After having inaugurated in December 2022 five murals made entirely by women (which reflect the identity of the neighborhood and are part of a circuit with an axis in art and culture), the Ministry of Culture of the City, through the Abasto Cultural Neighborhood area and with the support of AkzoNobel and its Alba paint brand, announces the beginning of the second stage of public art interventions in the Abasto.
This last instance began on April 19 and ended on May 6 with a celebration at the Fiesta Abasto Barrio Cultural. The free open-air event offered music, theater, dance, workshops, talks. In addition, it was the official inauguration of the Biocultural Corridor with its new works.
The initiative (which is part of a comprehensive project of the Ministry of Culture together with the Ministry of Public Space and Urban Hygiene, the Ministry of Urban Development, and Communes 3 and 5) intervenes in the urban landscape of Buenos Aires with the aim of improving the quality of life in the Abasto neighborhood, "understanding culture and art as engines of social transformation and public space, valuing the identity of the neighborhood and enhancing the network of actors, "says the company through a statement.

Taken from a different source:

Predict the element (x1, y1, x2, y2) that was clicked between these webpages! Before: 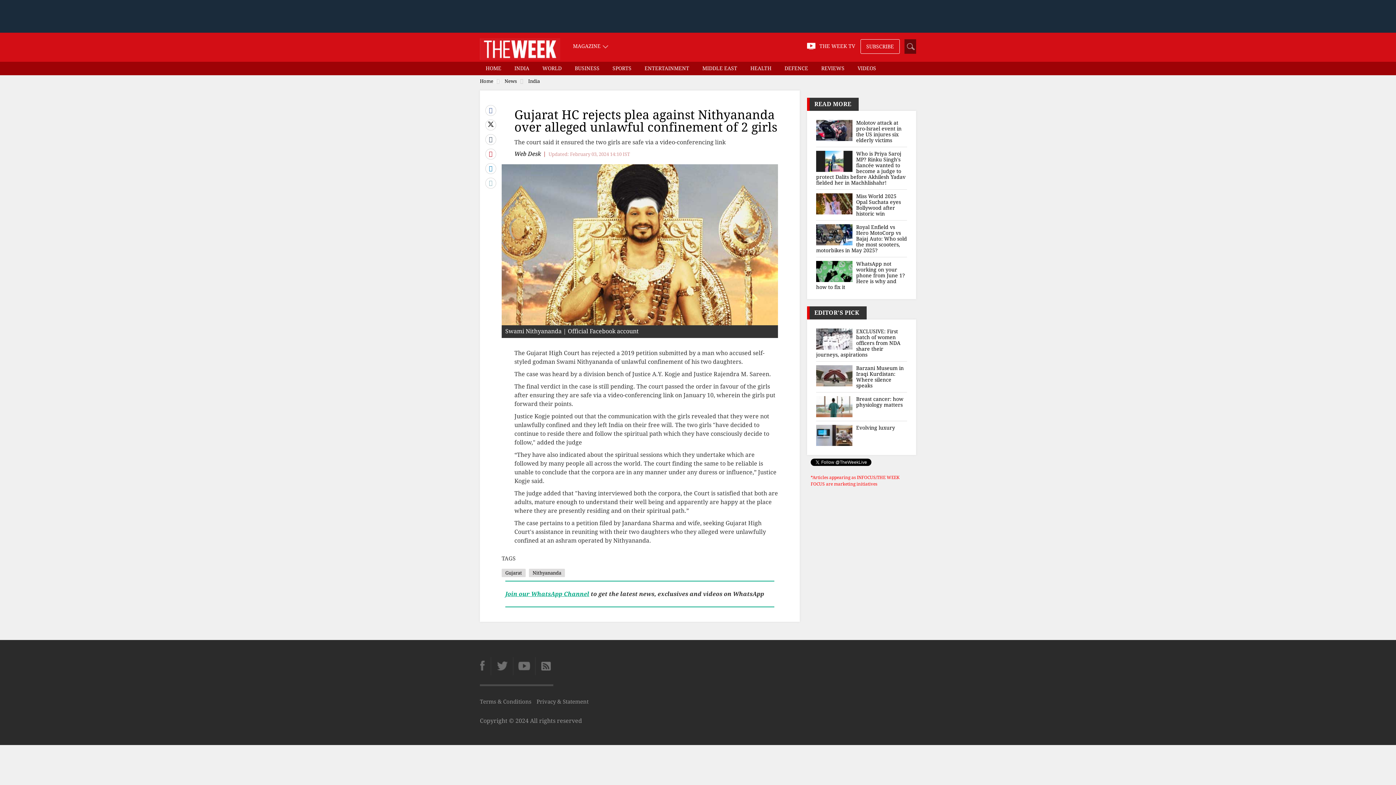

In this last instance of work, different streets and spaces in the area were intervened by works of art made by artists of great trajectory with the collaboration of neighbors of the area. The first stage of work included participatory activities and workshops that strengthened the collective construction of the neighborhood's identity.

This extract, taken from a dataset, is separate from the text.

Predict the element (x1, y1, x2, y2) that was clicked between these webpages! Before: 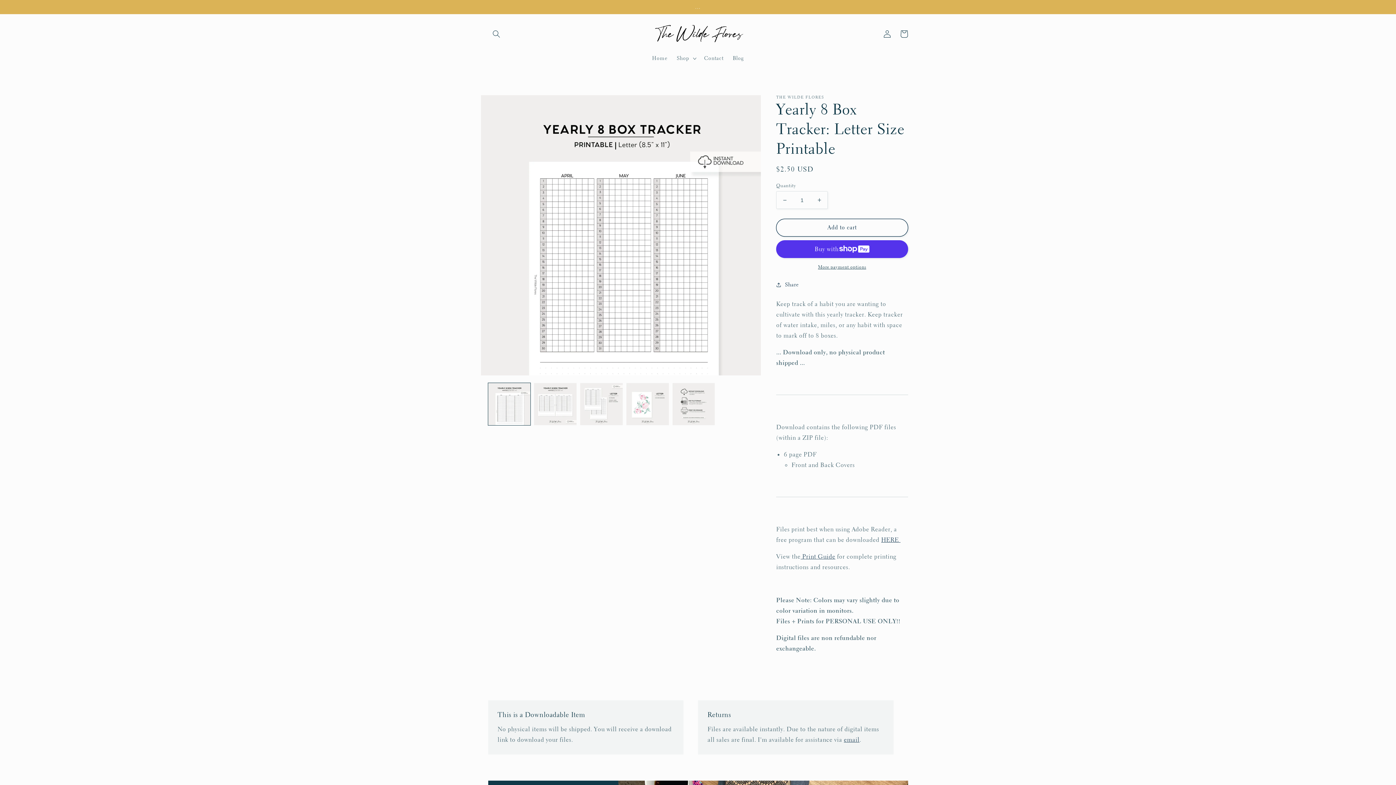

On Agüero Street, from Perón to Lavalle, a new playful work designed by a team of illustrators inspired by the imaginary of Abasto, was captured on the pavement of the road and the sidewalk. The intervention filled with color the corridor that articulates the northern and southern sectors of the neighborhood, which also connects two major social poles: the Abasto Shopping and the Parque de la Estación.

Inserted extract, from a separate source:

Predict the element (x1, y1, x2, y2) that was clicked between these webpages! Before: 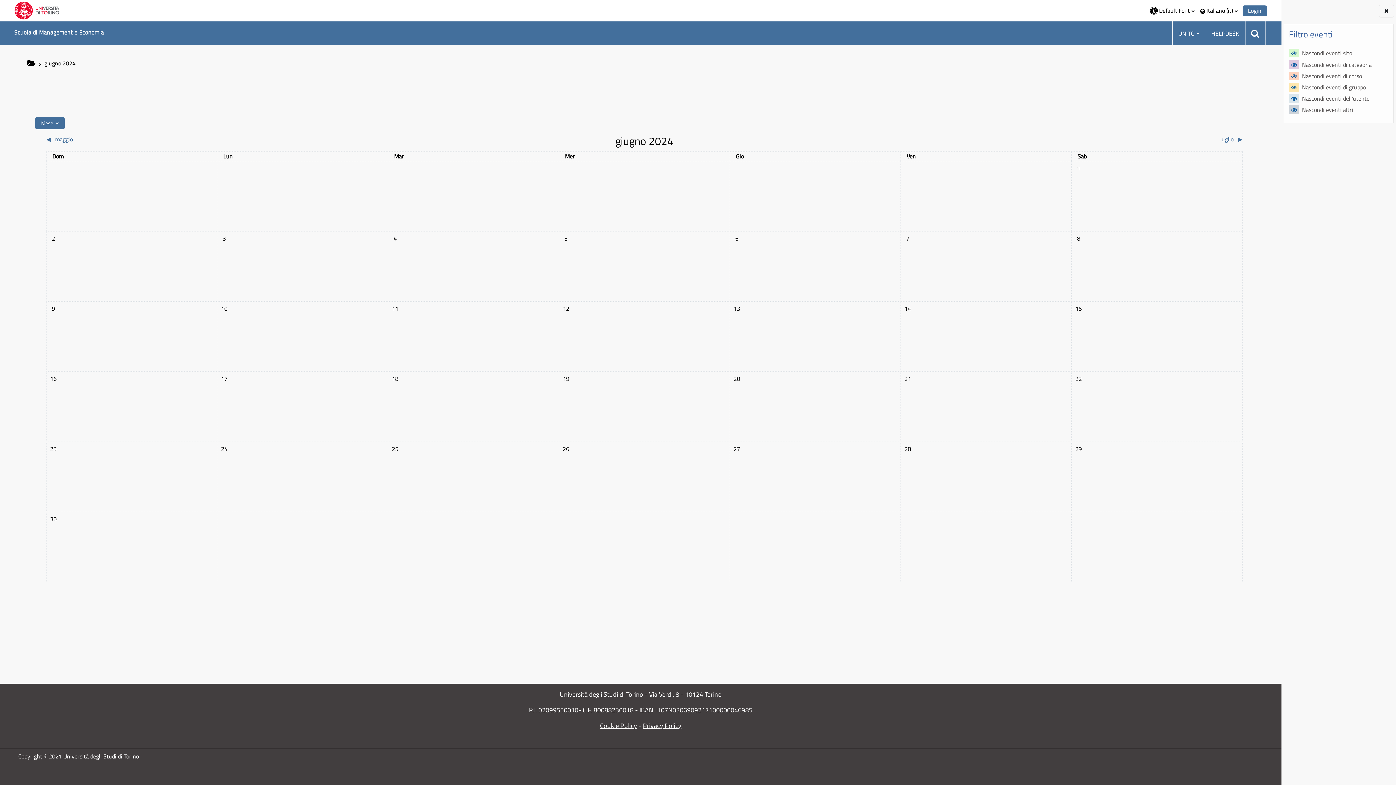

The artist Silvia Dotta made and curated the fillets that unify the proposal. For her part, the urban artist Caro Diatomea painted a mural on Agüero Street, between Perón and Sarmiento. The work is inspired by the nature of the neighborhood.
The environmental ecosystem of the same was favored and strengthened by the widening of sidewalks of the Agüero corridor, and by the creation of a green street in Guardia Vieja between Gallo and Agüero, in which an absorbent surface with plantations of native flora was incorporated.